For those who don’t know, Black Duck provides an application that helps companies identify if there is open source software in their product. My understanding is that they maintain a huge database of projects, code and the respective licenses and their software will then search for that code and produce a report. We received the output of the Black Duck software program from Cittio and, in my mind, it showed a number of violations. However, our attorney, Eben Moglen, wasn’t happy with it. The comment I remember from him was that this report was supposed to make people like him go away, and it didn’t make him want to go away.

But the report is pretty darn detailed, and while it may not solve all issues with open source used within a commercial software organization, it is a great place to start.

The main reason I attended this webinar was that Addie Welch, a legal advisor for Zenoss, was one of the presenters.

I’ve always been confused at how Zenoss is able to have a GPL’d version of their software (Zenoss Core) and a commercial version (Zenoss Enterprise) where the “core” version uses GPL’d code that is not owned by Zenoss. If one owns the copyright to the code, they can publish it anyway they want, but when that code includes third party GPL’d code, the derivative work must also abide by the license.

According the Zenoss website, they use a number of GPL’d programs, and I was curious to learn how they can separate “core” from “enterprise” such that the enterprise version does not constitute a derivative work. I was hoping to get an answer from Ms. Welch.

One reason I am curious about this (outside of the fact that I really dislike the fauxpen source business model that Zenoss uses and like to point out flaws whenever I can) is that if you look at the Zenoss Subscriber Agreement (pdf), there is a very odd clause required of all users who buy the enterprise version that forbids forking.

We used Google to search on “zenoss support agreement” and found a PDF copy of their subscription agreement. Section 12.2 states:

12.2 Forking of the Zenoss Core Software

“Forking” and “to Fork” means create derivative works of the object or source code for a product, or to distribute a product or a derivative work of a product under a new or different brand, regardless of any right to do so under any license.

During the term of this Agreement and the twelve (12) month period after expiration or termination thereof, and notwithstanding any rights under the terms and conditions of any license, you agree that you shall abide by the following rules of conduct:

(a) Neither you nor any entity controlling, controlled by, or under common control with you (an Affiliate”) shall offer, promote, distribute or otherwise make available any Forked version of any software product released by Zenoss, including without limitation the Zenoss monitoring platform, the Zenoss client libraries and any component thereof.
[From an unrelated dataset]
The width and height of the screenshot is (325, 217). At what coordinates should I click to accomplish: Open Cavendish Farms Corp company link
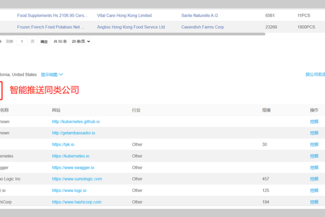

(b) You understand that Zenoss may make some or all of its software—which may include, without limitation, the Software—available in versions that are distributed without charge under the terms of the Free Software Foundation’s General Public License (“GPL”) (such versions the “Zenoss Core Software”). Zenoss Core Software may, at Zenoss’ sole discretion, be identical to one or more of the Software. This Agreement does not prevent You from distributing Zenoss Core Software pursuant to the terms and conditions of the GPL, provided that You comply with the Forking prohibition in subsection (a), above.

Although I am not a lawyer, this seems to be a violation of the GPL, specifically Section 6 which states:

You may not impose any further restrictions on the recipients’ exercise of the rights granted herein.

Since a fork could be considered as any modification without the express permission of the copyright holder, this “no forking” requirement seems to be a “further restriction.”

I asked this question on the webinar, but they ran out of time (sigh).

But the webinar did underscore the need for some sort of compliance procedure for commercial software that uses open source, but it failed to address the need that buyers should beware that the contracts they are asked to sign when purchasing commercial software may request that they give up some of their rights.

The right to fork is a fundamental part of open source software, and I can’t understand how a company can claim to be “open source” while striving to remove it.